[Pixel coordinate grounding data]
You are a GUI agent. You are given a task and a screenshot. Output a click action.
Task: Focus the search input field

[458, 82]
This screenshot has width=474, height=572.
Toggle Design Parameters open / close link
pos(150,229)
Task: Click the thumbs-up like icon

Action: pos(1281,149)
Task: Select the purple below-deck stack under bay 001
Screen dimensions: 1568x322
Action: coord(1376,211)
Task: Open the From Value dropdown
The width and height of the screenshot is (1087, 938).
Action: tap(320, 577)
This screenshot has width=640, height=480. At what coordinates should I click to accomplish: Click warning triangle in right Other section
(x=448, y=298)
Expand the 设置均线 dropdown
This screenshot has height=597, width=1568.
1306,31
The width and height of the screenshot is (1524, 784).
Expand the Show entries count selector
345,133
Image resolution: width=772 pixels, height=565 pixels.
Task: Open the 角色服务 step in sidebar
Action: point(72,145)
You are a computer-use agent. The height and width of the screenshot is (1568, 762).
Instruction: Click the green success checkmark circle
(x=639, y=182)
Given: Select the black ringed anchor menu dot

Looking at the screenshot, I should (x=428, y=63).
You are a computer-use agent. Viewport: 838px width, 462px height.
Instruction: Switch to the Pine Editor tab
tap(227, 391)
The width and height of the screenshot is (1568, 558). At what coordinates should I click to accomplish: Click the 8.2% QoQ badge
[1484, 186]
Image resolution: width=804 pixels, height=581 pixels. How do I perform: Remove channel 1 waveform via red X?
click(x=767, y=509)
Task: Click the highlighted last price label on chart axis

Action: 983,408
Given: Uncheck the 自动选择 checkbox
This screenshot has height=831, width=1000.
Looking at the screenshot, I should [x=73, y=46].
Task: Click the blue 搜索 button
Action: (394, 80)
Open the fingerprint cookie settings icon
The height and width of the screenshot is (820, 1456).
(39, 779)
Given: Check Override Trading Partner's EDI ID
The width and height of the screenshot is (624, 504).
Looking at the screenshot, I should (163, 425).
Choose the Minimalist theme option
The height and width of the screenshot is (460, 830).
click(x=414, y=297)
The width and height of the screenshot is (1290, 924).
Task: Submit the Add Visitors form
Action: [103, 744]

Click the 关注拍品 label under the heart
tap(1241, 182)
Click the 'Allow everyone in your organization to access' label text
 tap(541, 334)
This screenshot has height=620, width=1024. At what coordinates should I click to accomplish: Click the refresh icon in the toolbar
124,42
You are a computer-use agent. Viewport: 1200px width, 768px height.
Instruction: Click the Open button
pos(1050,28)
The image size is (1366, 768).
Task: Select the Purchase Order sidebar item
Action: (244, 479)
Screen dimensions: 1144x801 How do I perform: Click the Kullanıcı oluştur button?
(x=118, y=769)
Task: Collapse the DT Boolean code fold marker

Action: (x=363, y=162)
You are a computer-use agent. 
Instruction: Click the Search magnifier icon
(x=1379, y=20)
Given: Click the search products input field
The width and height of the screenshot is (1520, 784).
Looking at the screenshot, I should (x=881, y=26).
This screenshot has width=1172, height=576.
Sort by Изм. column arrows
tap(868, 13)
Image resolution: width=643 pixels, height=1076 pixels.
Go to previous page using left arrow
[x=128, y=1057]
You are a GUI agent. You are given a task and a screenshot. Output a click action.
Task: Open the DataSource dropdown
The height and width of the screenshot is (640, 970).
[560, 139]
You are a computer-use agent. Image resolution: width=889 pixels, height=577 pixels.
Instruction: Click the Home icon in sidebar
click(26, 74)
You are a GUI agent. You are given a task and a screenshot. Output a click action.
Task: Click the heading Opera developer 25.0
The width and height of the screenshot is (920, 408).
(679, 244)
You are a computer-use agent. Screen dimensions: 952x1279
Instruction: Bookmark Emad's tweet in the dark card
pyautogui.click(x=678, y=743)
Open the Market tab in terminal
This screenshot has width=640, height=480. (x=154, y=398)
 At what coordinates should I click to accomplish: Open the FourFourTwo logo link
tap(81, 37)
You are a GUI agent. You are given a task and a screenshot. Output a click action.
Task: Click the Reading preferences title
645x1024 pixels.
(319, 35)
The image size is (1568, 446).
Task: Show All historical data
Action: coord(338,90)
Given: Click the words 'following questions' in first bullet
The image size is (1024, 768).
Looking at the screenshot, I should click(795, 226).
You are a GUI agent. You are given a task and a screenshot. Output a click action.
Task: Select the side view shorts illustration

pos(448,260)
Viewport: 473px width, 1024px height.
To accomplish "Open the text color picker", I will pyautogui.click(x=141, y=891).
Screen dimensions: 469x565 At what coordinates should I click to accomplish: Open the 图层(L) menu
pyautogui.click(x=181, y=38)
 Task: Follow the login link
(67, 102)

What you will do:
If a line in the records contains the word "dropdown", copy it out.

Solved exercise:
Task: Open the From Value dropdown
Expand the 设置均线 dropdown
Task: Open the DataSource dropdown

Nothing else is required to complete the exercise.